= Intelligent database =

Concept in information science

Until the 1980s, databases were viewed as computer systems that stored record-oriented and business data such as manufacturing inventories, bank records, and sales transactions. A database system was not expected to merge numeric data with text, images, or multimedia information, nor was it expected to automatically notice patterns in the data it stored. In the late 1980s the concept of an intelligent database was put forward as a system that manages information (rather than data) in a way that appears natural to users and which goes beyond simple record keeping.

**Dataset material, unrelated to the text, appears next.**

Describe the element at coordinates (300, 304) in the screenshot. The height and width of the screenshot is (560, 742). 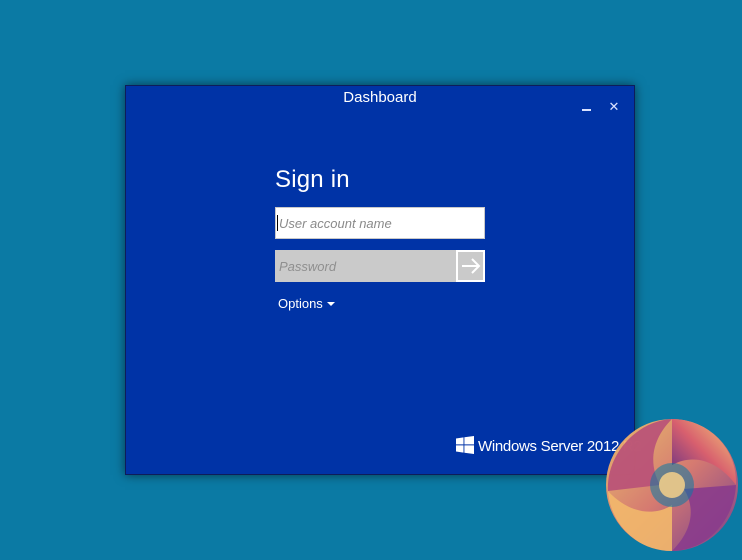
I see `options-label: Options` at that location.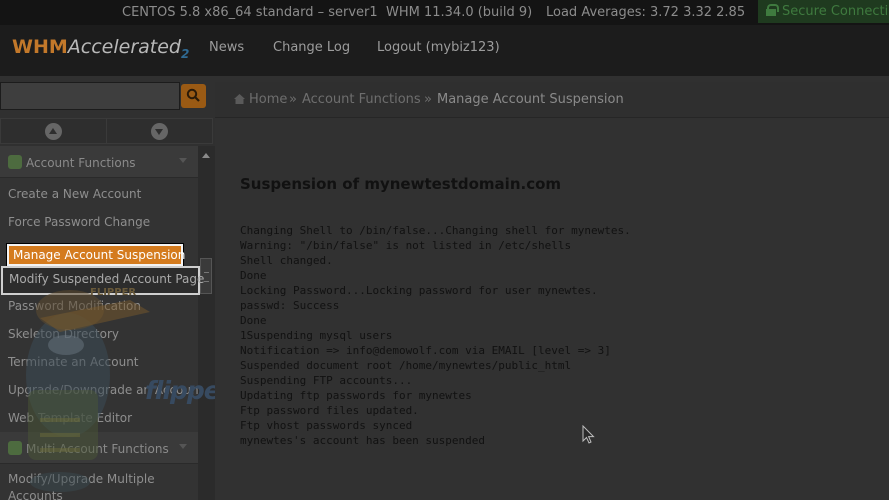 This screenshot has width=889, height=500. What do you see at coordinates (363, 440) in the screenshot?
I see `log-line: mynewtes's account has been suspended` at bounding box center [363, 440].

The term was introduced in 1989 by the book Intelligent Databases by Kamran Parsaye, Mark Chignell, Setrag Khoshafian and Harry Wong. The concept postulated three levels of intelligence for such systems: high level tools, the user interface and the database engine. The high level tools manage data quality and automatically discover relevant patterns in the data with a process called data mining. This layer often relies on the use of artificial intelligence techniques. The user interface uses hypermedia in a form that uniformly manages text, images and numeric data. The intelligent database engine supports the other two layers, often merging relational database techniques with object orientation.

In the twenty-first century, intelligent databases have now become widespread, e.g. hospital databases can now call up patient histories consisting of charts, text and x-ray images just with a few mouse clicks, and many corporate databases include decision support tools based on sales pattern analysis.